* _PRZYTOCZONY TEKST_:
16. dzień strajku. Broniarz: dziś niczego nie kończymy. Manifestacja nauczycieli przed MEN
- Dzisiaj niczego nie kończymy, strajk trwa. Nauczyciele nie chcą polityki. Nauczyciele chcą dobrej szkoły. To jest nasz nauczycielski protest - powiedział przewodniczący ZNP Sławomir Broniarz podczas ogólnopolskiej manifestacji przed budynkiem Ministerstwa Edukacji Narodowej w Warszawie. - Oprócz pieniędzy zależy nam na dobrej, autonomicznej szkole - podkreślił.
Przed budynkiem Ministerstwa Edukacji Narodowej (MEN) we wtorek odbyła się ogólnopolska manifestacja nauczycieli.
W manifestacji biorą udział nauczyciele, którzy przyjechali do Warszawy z wielu polskich miast, m.in. z Wrocławia, Krakowa, Siedlec czy Skierniewic. Na transparentach, które mają ze sobą protestujący, widnieją hasła: "Chcemy godnie zarabiać", "Podejmiemy znowu pracę, ale za godziwą płacę", "Niechaj rząd się obudzi i doceni mądrych ludzi". Nauczyciele mają ze sobą również flagi biało-czerwone oraz flagi ZNP.
- To, że dzisiaj przyszło nas wiele osób, to, że tak licznie protestujemy jest dla nas niezwykle ważne, bo to pokazuje, że nauczyciele nie chcą polityki, chcą dobrej szkoły i na tym nam zależy. Chcemy, abyśmy mieli warunki, te materialne i te organizacyjne, do godziwego funkcjonowania jako nauczyciele i pracownicy niebędący nauczycielami, i nie damy sobie wmówić, że to jest robione na czyjeś życzenie, na czyjeś zlecenie, czy w porozumieniu z tym czy innym działaczem partyjnym. To jest nasz nauczycielski protest, nasz protest - powiedział Broniarz do uczestników manifestacji.

* _ZADANIE_:
Przed budynkiem którego ministerstwa odbyła się manifestacja opisana w tekście o strajku nauczycieli?

* _LISTA POZYCJI_:
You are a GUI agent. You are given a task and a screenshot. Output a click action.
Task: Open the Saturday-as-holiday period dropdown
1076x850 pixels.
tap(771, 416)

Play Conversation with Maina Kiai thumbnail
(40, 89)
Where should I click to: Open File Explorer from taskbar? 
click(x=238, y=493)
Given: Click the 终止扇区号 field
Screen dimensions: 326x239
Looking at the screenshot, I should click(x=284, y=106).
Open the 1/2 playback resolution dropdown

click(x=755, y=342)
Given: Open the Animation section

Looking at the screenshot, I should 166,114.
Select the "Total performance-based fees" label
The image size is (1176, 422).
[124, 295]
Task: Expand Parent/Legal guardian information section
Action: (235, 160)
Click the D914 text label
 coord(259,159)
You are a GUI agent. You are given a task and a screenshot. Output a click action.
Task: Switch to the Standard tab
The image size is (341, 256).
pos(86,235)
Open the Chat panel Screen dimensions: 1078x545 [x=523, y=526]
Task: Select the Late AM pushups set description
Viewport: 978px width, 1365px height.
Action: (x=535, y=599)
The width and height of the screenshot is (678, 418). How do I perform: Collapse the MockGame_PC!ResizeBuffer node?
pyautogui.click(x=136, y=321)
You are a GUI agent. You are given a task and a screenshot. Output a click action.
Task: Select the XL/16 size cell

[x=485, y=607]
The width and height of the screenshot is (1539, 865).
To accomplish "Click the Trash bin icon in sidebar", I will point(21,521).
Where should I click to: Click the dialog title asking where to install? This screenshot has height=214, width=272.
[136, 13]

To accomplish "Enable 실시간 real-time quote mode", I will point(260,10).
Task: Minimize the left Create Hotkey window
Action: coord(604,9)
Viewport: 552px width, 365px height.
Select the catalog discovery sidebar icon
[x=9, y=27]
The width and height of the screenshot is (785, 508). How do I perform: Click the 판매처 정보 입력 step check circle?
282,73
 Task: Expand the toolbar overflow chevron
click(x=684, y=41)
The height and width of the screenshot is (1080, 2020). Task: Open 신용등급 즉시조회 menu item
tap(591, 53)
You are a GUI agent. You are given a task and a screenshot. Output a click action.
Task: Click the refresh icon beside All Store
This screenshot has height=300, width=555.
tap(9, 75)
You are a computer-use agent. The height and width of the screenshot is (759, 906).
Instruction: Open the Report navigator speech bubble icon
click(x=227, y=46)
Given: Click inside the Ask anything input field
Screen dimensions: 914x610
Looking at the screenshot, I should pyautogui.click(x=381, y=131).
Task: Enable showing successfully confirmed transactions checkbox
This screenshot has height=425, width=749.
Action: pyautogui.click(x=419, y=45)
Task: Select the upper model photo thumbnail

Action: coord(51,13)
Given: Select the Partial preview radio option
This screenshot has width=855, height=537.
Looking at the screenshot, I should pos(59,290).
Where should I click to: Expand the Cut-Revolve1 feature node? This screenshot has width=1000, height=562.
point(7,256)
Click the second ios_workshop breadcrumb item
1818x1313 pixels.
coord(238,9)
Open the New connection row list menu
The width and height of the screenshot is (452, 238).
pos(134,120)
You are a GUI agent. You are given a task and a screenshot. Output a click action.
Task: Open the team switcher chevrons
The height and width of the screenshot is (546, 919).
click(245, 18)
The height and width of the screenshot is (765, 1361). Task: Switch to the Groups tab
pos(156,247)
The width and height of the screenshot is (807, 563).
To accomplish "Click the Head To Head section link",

* _ODPOWIEDŹ DO ZADANIA_:
Przed budynkiem Ministerstwa Edukacji Narodowej w Warszawie.